First Author | Wu H | Year | 2020 |
Journal | Proc Natl Acad Sci U S A | Volume | 117 |
Issue | 29 | Pages | 17177-17186 |
PubMed ID | 32631996 | Mgi Jnum | J:292265 |
Mgi Id | MGI:6447710 | Doi | 10.1073/pnas.2002898117 |
Citation | Wu H, et al. (2020) A negative reciprocal regulatory axis between cyclin D1 and HNF4alpha modulates cell cycle progression and metabolism in the liver. Proc Natl Acad Sci U S A 117(29):17177-17186 |
abstractText | Hepatocyte nuclear factor 4alpha (HNF4alpha) is a master regulator of liver function and a tumor suppressor in hepatocellular carcinoma (HCC). In this study, we explore the reciprocal negative regulation of HNF4alpha and cyclin D1, a key cell cycle protein in the liver. Transcriptomic analysis of cultured hepatocyte and HCC cells found that cyclin D1 knockdown induced the expression of a large network of HNF4alpha-regulated genes. Chromatin immunoprecipitation-sequencing (ChIP-seq) demonstrated that cyclin D1 inhibits the binding of HNF4alpha to thousands of targets in the liver, thereby diminishing the expression of associated genes that regulate diverse metabolic activities. Conversely, acute HNF4alpha deletion in the liver induces cyclin D1 and hepatocyte cell cycle progression; concurrent cyclin D1 ablation blocked this proliferation, suggesting that HNF4alpha maintains proliferative quiescence in the liver, at least, in part, via repression of cyclin D1. Acute cyclin D1 deletion in the regenerating liver markedly inhibited hepatocyte proliferation after partial hepatectomy, confirming its pivotal role in cell cycle progression in this in vivo model, and enhanced the expression of HNF4alpha target proteins.
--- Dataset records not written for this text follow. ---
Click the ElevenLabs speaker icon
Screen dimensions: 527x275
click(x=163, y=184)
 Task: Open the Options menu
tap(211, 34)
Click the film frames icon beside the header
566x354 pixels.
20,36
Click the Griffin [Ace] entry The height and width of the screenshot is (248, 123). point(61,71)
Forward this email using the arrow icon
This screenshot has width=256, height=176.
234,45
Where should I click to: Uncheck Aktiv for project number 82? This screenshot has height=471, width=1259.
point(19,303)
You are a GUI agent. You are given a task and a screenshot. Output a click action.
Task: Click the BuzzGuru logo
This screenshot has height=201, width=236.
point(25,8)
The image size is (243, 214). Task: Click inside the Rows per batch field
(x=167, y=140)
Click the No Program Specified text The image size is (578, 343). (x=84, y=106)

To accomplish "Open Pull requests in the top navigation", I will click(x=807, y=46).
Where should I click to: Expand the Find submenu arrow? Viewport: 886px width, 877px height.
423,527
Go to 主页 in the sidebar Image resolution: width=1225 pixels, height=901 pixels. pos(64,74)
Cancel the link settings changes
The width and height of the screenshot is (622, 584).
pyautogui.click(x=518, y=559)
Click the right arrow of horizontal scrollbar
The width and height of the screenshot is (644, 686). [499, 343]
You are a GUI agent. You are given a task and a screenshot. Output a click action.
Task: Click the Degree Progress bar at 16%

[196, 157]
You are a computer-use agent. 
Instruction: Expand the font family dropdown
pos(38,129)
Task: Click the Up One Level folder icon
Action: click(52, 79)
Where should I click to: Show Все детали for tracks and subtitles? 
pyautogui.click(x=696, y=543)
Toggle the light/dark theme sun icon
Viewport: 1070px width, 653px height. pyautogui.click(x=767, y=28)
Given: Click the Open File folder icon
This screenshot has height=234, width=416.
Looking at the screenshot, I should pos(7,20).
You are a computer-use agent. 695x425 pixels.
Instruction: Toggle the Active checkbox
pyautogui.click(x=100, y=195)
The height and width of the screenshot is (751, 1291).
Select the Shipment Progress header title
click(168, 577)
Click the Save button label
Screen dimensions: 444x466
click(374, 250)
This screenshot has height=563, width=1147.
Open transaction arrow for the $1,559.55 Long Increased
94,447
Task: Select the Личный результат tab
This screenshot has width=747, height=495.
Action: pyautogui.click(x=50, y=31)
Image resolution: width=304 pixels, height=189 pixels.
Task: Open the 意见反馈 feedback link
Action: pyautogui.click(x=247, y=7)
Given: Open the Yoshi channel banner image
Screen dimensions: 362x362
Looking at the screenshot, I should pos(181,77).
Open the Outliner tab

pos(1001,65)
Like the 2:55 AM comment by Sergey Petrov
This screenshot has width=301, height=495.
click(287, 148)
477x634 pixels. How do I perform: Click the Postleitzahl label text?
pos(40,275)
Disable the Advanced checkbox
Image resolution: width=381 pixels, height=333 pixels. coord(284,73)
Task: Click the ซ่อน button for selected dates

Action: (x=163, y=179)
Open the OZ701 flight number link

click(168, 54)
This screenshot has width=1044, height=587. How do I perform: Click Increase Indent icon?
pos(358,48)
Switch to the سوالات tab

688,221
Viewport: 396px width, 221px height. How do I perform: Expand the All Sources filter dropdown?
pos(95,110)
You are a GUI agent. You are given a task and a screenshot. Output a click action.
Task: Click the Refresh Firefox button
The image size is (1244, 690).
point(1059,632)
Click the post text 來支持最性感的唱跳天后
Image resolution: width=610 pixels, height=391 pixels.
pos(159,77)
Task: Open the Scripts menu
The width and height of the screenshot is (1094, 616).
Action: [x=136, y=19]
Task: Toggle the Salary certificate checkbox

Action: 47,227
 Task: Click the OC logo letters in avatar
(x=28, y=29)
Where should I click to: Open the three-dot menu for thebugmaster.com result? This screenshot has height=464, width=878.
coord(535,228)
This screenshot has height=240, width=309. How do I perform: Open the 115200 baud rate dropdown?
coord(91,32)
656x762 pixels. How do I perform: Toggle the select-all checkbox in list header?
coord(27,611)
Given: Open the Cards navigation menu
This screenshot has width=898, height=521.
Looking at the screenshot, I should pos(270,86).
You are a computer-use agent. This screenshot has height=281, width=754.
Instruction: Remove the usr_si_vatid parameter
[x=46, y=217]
Hepatocyte cyclin D1 gene ablation caused markedly increased postprandial liver glycogen levels (in a HNF4alpha-dependent fashion), indicating that the cyclin D1-HNF4alpha axis regulates glucose metabolism in response to feeding. In AML12 hepatocytes, cyclin D1 depletion led to increased glucose uptake, which was negated if HNF4alpha was depleted simultaneously, and markedly elevated glycogen synthesis. To summarize, mutual repression by cyclin D1 and HNF4alpha coordinately controls the cell cycle machinery and metabolism in the liver. |